Errivo is an interesting singer to me, especially for a theatre actress.  She reminds me a little of Lea Salonga in that, while both can definitely bring the power, it’s not something they unleash from the jump.  Like Salonga, Errivo’s command over her voice is phenomenal, and her singing was beautifully controlled throughout the concert.  She can go so soft and gentle but not sound at all thin or weak – in the concert, it still carried every bit as well in these instances as it did in the bigger moments.  This technique, while undeniably impressive, is admittedly less flashy than the belting, but Errivo works it.

She didn’t interact with the crowd too much, the set largely flowing from one song straight into another.  She introduced the concert by telling us that the whole evening was going to be love songs (before “Imagine,” she clarified that that one was about loving our world rather than a love relationship) and invited us to be taken along as she sang us stories. 

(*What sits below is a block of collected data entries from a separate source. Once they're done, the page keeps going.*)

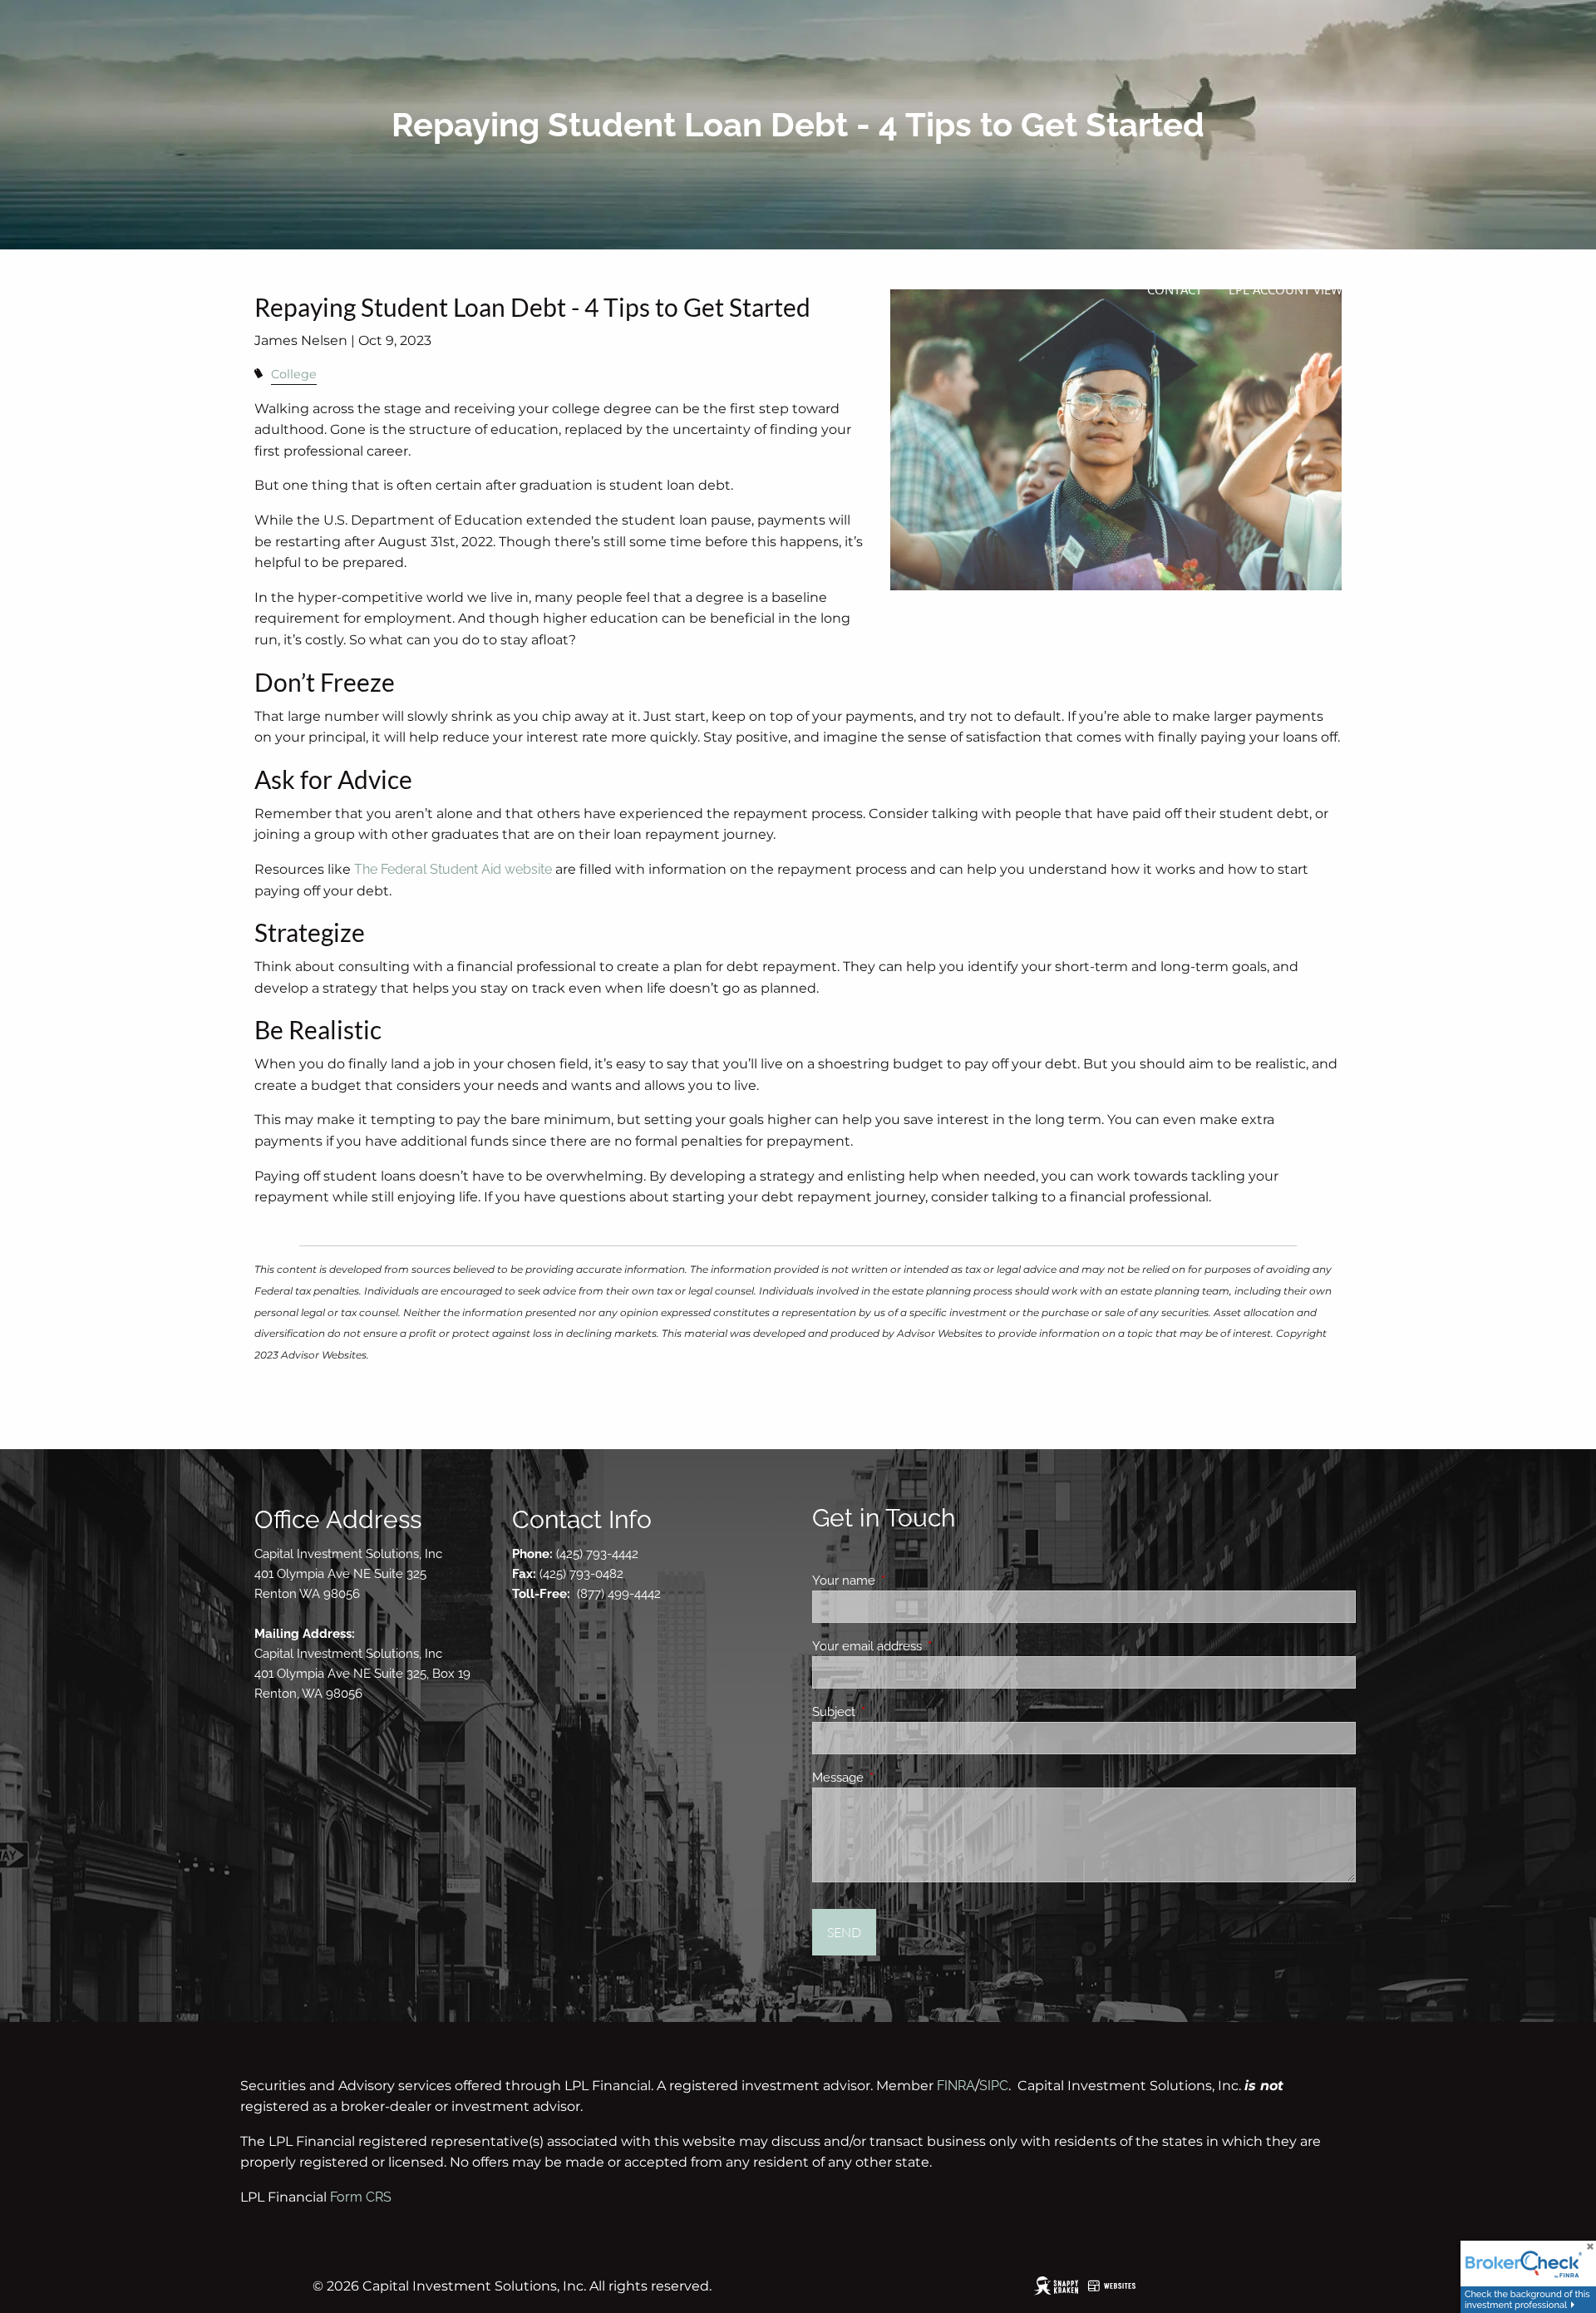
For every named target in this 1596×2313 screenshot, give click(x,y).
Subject (894, 1711)
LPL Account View (1285, 289)
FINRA (956, 2086)
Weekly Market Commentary (1202, 250)
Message (898, 1777)
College (294, 374)
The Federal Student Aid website (453, 869)
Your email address (927, 1646)
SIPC (993, 2086)
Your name (904, 1580)
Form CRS (361, 2197)
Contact (1174, 289)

Okay, I do have to say that I spent the whole time hoping for “I’m Here” – when Errivo prefaced “Imagine” by saying it was a little different than the other love songs she’d done, my brain immediately went, “‘I’m Here’ is about Celie loving herself!!!” and hoped that’s what she was introducing – and that moment never came.  I get that the songs performed in these concerts are very much “dealer’s choice” and not everyone goes for the songs we know them for (Leslie Odom Jr. didn’t do any Hamilton songs in his last year, and Andrew Rannells tantalizingly talked about Falsettos before doing… a song from A New Brain.)  That doesn’t change how badly I wanted it, though, and I had to listen to it on my Color Purple cast recording afterwards to scratch that itch.